Milliardenübernahme Dupont kauft Danisco

Der US-Chemiekonzern Dupont übernimmt für knapp fünf Milliarden Euro das dänische Unternehmen Danisco. Mit dem langjährige Partner der Amerikaner, der Lebensmittelzusatzstoffe herstellt, kauft sich Dupont ein neues Geschäftsfeld.
Chemiekonzern Dupont: Bisher eher für schusssichere Westen bekannt

Chemiekonzern Dupont: Bisher eher für schusssichere Westen bekannt

Foto: REUTERS

Wilmington - Für 6,3 Milliarden Dollar (rund 4,9 Milliarden Euro) will der US-Chemiekonzern Dupont den dänischen Hersteller von Lebensmittelzusatzstoffen, Danisco, kaufen.
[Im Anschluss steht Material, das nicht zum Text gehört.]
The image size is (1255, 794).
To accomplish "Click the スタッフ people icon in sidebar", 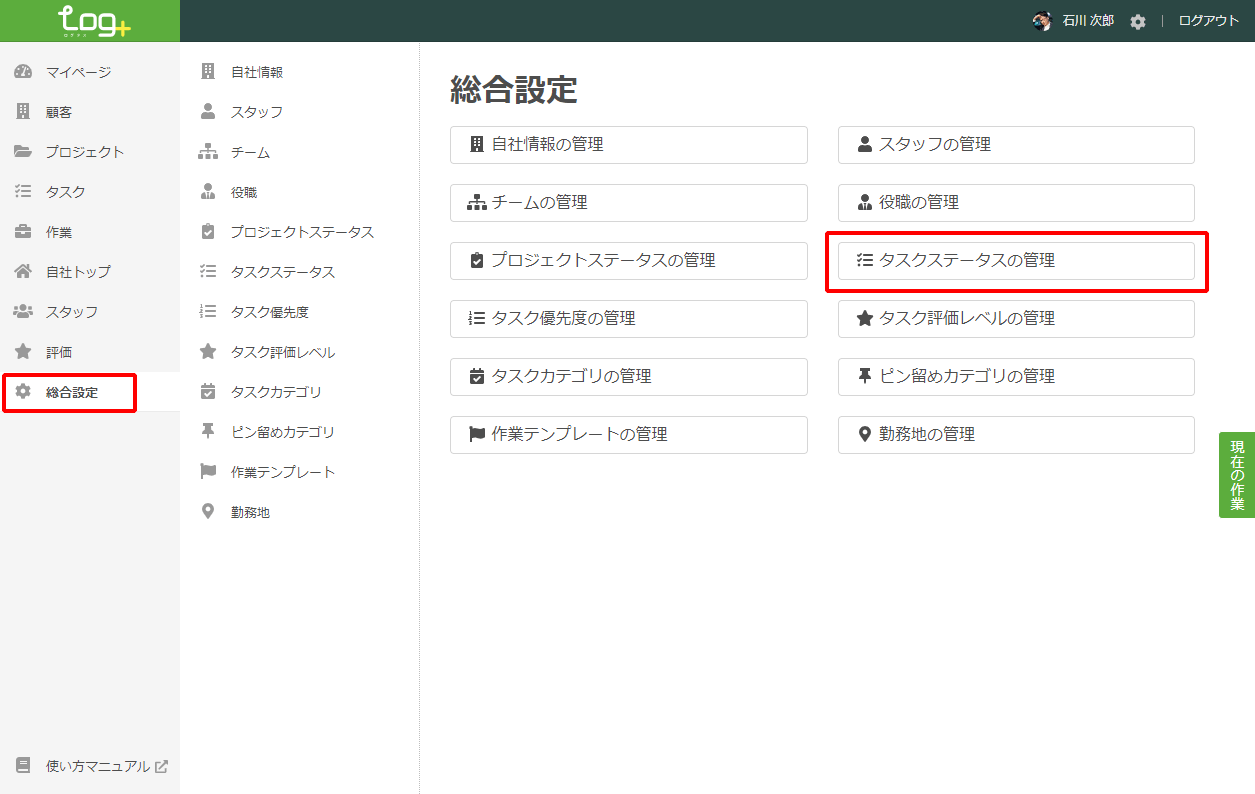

Das teilte Dupont in Wilmington mit.

In der Summe sei die Übernahme von Schulden von Danisco in Höhe von 500 Millionen Dollar enthalten. Den Danisco-Anteilseignern werden 665 dänische Kronen je Aktie geboten. Die Spitze des dänischen Unternehmens unterstütze die Offerte.

Der US-Konzern will drei Milliarden Dollar des Kaufpreises aus bestehenden Mitteln finanzieren - der Rest soll aus neuen Krediten stammen. Im laufenden Jahr werde die Übernahme den Gewinn um 30 bis 45 Cent je Aktie drücken. Bislang hat Dupont einen Überschuss von 3,30 bis 3,60 Dollar je Aktie in Aussicht gestellt. Ab dem kommenden Jahr solle der Zukauf unter dem Strich profitabel sein.

Dupont-Chefin Ellen Kullman teilte mit, Danisco sei ein langjähriger erfolgreicher Partner des US-Chemiegiganten und setze nachweislich auf nachhaltiges Wachstum. Der dänische Konzern mit seinen biotechnischen Fähigkeiten, seiner Forschungsabteilung und seinen speziellen Lebensmittelzutaten sei wirtschaftlich attraktiv. Danisco biete für die Lebensmittel- und Biowissenschaftssparte von Dupont "klare Synergien".

Der US-Konzern kauft sich damit de facto ein neues Geschäftsfeld. Er ist bislang eher für Chemie- und Schutzmaterialen wie für schusssichere Westen bekannt als für biologisch aufgerüstetes Getreide oder Sojabohnen. Allerdings hat Dupont bereits 1999 für 7,7 Milliarden Dollar den Samenhersteller Pioneer gekauft.